--- Provided records ---

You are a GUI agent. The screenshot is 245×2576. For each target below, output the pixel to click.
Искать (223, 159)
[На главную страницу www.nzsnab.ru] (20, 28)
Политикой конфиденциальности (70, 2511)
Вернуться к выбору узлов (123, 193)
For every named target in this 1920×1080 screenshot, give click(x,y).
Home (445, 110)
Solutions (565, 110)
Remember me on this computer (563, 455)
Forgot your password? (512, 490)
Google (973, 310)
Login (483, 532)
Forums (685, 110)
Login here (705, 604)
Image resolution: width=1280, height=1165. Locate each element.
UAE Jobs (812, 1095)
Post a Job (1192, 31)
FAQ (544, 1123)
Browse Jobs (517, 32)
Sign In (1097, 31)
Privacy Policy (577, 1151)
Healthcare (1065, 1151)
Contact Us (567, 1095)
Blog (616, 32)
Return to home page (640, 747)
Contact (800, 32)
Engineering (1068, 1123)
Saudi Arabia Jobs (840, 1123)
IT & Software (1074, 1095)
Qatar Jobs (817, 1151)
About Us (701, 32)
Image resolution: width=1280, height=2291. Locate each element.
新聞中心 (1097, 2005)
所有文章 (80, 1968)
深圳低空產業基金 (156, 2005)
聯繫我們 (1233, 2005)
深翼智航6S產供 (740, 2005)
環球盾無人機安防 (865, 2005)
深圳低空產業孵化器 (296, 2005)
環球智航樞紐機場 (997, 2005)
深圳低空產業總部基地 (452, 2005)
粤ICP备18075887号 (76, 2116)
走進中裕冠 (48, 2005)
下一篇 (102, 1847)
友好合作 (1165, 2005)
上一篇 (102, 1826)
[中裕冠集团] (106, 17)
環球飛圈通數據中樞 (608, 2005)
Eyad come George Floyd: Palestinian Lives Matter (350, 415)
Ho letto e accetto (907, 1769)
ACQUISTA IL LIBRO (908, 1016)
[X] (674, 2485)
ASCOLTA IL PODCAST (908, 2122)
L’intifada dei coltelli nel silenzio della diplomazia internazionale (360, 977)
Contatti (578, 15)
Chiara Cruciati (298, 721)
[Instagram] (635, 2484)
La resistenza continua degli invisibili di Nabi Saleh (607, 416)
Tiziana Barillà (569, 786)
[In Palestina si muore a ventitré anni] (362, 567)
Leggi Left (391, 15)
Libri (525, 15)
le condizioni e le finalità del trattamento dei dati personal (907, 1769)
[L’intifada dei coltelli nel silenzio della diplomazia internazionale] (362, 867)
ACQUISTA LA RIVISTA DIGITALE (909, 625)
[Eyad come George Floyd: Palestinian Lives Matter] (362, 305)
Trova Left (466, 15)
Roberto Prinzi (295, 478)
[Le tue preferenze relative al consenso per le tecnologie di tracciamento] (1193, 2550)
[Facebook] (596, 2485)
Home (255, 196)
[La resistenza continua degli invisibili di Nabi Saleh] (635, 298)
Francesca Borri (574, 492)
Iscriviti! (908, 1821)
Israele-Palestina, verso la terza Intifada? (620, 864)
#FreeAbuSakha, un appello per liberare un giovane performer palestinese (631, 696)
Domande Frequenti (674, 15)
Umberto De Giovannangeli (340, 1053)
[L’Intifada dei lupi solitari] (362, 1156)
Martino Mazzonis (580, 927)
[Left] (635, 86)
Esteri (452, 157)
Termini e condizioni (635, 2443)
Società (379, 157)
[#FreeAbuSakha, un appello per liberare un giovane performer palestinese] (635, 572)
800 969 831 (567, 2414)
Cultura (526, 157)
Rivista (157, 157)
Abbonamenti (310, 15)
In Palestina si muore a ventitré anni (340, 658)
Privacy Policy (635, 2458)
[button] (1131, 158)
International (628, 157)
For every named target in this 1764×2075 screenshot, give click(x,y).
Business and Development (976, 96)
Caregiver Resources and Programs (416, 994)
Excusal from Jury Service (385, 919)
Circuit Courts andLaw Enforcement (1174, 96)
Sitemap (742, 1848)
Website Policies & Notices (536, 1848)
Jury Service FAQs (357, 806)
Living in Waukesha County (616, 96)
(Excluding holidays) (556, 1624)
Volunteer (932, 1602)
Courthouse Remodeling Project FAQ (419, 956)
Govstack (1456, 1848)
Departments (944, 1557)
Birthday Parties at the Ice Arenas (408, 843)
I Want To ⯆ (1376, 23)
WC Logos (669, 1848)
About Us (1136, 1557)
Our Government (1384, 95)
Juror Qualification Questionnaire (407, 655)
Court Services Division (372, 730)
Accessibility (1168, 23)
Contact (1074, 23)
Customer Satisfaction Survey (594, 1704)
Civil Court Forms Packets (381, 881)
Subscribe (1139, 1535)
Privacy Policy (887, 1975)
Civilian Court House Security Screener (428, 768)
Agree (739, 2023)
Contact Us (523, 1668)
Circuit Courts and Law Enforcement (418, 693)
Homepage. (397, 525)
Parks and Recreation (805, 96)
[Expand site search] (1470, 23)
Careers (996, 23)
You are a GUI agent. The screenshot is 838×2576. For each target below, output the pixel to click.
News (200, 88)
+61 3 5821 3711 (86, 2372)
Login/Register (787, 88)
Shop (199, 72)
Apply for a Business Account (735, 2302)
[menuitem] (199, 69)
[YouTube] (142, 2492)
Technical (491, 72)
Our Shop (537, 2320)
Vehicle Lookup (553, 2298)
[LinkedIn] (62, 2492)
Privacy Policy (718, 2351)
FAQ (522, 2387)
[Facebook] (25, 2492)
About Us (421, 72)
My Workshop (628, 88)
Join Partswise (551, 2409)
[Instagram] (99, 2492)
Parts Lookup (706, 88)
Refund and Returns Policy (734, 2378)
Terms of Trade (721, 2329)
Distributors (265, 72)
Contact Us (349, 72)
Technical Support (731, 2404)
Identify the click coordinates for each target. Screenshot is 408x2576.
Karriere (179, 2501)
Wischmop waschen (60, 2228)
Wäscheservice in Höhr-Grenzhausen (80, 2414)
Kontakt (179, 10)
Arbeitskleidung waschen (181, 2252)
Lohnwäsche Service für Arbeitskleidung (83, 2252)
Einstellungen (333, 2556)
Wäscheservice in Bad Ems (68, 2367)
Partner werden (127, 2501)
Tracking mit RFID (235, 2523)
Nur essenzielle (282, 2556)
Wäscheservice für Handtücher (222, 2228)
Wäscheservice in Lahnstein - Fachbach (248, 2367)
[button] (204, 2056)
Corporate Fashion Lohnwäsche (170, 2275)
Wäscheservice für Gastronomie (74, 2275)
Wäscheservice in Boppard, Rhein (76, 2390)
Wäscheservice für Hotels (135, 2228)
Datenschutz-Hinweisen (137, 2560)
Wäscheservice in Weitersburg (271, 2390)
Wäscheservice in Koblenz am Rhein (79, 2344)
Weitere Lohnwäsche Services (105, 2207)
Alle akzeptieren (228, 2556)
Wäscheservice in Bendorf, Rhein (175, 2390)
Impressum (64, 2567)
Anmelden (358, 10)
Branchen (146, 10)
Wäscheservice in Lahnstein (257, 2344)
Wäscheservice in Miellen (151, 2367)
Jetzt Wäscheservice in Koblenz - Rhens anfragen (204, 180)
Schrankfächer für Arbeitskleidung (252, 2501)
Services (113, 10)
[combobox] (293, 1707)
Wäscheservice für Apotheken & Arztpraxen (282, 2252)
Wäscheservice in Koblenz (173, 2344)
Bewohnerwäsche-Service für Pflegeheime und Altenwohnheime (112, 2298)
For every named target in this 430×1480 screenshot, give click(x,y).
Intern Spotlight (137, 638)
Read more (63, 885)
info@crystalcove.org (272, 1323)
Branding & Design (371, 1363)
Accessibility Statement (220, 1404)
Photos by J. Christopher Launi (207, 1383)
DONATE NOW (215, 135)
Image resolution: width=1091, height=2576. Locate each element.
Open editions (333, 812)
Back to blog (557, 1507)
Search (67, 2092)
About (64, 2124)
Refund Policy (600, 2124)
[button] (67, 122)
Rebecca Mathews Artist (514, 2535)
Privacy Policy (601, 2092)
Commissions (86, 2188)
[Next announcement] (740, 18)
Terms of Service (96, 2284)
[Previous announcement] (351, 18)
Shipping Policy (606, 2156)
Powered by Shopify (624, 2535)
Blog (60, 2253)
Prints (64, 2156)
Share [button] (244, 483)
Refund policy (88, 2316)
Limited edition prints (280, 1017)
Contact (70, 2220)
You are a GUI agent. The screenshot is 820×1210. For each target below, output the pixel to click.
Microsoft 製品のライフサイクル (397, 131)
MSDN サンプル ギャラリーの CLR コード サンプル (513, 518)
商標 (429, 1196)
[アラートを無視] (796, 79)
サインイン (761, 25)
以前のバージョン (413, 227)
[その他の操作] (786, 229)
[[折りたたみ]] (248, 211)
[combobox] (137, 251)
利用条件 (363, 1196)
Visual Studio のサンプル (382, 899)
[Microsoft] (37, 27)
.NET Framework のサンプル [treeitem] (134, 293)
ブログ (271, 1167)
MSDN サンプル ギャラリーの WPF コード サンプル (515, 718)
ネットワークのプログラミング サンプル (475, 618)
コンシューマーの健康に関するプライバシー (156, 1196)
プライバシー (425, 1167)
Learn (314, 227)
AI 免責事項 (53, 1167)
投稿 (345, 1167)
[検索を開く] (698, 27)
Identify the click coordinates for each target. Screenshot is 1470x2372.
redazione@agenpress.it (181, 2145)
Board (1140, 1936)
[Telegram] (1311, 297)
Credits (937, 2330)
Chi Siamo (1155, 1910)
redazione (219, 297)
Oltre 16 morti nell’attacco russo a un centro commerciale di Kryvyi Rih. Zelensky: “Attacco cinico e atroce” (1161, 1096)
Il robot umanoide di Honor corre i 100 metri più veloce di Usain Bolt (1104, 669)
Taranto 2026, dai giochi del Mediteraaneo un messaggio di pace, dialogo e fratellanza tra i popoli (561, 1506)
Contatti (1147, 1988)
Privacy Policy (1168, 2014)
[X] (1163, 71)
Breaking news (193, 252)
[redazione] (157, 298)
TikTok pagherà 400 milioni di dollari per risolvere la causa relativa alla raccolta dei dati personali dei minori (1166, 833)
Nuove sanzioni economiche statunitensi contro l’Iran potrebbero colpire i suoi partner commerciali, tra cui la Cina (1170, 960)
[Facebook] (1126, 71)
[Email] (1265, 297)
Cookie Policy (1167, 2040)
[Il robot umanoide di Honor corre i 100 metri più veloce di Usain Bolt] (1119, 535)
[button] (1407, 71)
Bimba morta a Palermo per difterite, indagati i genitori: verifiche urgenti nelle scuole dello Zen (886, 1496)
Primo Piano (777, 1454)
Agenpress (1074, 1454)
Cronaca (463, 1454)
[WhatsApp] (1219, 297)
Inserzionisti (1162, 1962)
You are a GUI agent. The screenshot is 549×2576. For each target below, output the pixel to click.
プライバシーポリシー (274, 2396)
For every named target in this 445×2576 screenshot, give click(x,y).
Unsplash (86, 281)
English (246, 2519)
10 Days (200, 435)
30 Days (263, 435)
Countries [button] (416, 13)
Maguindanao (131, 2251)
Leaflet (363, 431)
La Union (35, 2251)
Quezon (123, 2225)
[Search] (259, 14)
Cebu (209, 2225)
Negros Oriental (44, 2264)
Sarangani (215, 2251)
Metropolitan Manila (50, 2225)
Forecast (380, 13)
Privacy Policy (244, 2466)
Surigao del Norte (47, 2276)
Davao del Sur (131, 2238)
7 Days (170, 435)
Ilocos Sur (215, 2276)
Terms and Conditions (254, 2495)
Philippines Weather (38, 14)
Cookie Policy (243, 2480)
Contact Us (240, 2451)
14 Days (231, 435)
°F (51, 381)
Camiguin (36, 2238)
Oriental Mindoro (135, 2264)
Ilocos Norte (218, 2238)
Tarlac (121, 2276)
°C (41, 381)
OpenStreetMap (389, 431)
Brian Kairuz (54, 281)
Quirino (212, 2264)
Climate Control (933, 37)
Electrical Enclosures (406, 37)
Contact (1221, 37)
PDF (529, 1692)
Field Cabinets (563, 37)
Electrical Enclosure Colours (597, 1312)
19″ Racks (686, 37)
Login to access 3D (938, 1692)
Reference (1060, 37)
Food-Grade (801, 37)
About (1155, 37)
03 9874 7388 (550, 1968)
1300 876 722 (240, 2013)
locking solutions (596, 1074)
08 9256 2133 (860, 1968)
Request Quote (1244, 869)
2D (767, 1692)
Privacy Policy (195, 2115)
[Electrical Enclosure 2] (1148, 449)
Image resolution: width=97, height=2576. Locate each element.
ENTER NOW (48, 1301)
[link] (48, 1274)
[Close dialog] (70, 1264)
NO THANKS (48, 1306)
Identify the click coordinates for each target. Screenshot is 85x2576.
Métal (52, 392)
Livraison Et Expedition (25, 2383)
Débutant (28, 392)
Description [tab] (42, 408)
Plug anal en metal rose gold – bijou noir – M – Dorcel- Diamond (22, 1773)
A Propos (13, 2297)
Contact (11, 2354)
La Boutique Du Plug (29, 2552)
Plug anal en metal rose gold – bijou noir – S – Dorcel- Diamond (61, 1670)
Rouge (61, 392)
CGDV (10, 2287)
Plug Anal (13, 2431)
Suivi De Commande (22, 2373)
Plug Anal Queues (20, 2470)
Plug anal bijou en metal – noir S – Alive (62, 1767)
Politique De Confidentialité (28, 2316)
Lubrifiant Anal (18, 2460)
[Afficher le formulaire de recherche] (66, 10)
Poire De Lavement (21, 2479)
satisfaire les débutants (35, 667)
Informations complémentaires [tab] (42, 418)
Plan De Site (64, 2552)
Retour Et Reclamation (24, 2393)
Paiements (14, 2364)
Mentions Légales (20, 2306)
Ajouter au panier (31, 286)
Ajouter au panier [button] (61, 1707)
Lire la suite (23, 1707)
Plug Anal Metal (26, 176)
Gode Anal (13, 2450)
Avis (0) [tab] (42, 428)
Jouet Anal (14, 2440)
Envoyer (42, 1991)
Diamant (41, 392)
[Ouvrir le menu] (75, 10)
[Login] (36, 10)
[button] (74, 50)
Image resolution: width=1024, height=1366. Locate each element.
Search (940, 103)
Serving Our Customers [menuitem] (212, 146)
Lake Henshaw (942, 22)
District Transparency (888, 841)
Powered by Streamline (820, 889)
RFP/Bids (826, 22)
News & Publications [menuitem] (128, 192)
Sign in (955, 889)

---

Where the string "Circuit" occurs in a line of the listing, copy the line.

_Answer section_.
Circuit Courts andLaw Enforcement (1174, 96)
Circuit Courts and Law Enforcement (418, 693)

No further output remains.